There have been quite a few films and books about the events of that winter in 1846. Most emphasise the cannibalism that became inevitable, but omit any ethical discussion (probably no record was kept of it anyway) and gloss over the clearly racist decision to kill and eat the Native American guides in preference to “white” meat, even where the potential victim had volunteered. The movie Alive covered this rather better, showing a group of young men, all devout Catholics, debating how to justify eating their dead fellow passengers after the crash of a Uruguayan Air Force plane chartered by their football team in the Andes in 1972.

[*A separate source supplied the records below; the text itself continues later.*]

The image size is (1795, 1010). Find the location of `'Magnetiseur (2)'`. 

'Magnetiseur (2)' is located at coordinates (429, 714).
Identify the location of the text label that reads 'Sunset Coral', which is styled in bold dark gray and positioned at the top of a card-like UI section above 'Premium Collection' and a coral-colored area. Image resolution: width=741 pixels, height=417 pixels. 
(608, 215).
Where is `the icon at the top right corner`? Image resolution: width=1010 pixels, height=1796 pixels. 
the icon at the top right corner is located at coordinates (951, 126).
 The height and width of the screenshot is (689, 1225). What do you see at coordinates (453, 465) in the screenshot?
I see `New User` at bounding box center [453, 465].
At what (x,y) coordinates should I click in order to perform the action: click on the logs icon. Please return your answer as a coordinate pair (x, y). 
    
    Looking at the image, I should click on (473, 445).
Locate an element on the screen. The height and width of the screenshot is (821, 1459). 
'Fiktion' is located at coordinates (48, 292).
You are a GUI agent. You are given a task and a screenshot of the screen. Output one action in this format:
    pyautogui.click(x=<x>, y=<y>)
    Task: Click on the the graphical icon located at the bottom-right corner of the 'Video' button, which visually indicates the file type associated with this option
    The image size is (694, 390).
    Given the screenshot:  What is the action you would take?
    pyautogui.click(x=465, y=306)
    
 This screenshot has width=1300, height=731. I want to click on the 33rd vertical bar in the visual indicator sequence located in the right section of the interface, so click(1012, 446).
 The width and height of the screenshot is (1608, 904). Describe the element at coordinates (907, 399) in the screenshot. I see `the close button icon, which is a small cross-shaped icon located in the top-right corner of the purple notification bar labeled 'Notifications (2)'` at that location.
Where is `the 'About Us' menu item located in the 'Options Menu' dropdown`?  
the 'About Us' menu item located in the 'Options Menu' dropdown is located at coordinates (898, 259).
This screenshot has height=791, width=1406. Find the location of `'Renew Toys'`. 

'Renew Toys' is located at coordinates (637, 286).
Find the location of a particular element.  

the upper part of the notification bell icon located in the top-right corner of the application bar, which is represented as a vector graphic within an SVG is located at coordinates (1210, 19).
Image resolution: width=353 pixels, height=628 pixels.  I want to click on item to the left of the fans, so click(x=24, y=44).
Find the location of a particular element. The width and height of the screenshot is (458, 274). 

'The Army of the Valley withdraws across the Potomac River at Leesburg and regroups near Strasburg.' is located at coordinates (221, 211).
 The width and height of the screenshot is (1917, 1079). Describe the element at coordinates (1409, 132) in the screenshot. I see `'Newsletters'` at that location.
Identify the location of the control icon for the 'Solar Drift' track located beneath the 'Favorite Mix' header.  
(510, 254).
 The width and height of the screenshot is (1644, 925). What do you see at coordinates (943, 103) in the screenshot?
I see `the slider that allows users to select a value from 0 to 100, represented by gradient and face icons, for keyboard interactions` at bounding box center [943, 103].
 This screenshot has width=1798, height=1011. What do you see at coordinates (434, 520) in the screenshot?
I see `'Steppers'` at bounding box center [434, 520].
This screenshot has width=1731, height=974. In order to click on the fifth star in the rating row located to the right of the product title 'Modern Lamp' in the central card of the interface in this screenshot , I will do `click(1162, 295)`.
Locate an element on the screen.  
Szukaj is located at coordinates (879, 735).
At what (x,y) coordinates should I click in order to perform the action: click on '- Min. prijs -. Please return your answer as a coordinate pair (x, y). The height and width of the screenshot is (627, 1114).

Back to the future – March 2024. The California Highway Patrol issued an appeal to people not to head out there, for obvious reasons.

The skiers, in particular, were not interested in listening to warnings – they wanted powder, and plenty of it. Despite snowfall of up to 12 feet being expected in some higher elevations, people headed out from San Francisco and all parts of the USA to find a mountain they could slide down. Many of them promptly got stuck in cars that would not respond in the freezing temperatures, and ski resorts had to shut down anyway. Big rigs also were stranded, blocked from moving (even if they had chains) by the inactive cars, or jack-knifing in the treacherous conditions.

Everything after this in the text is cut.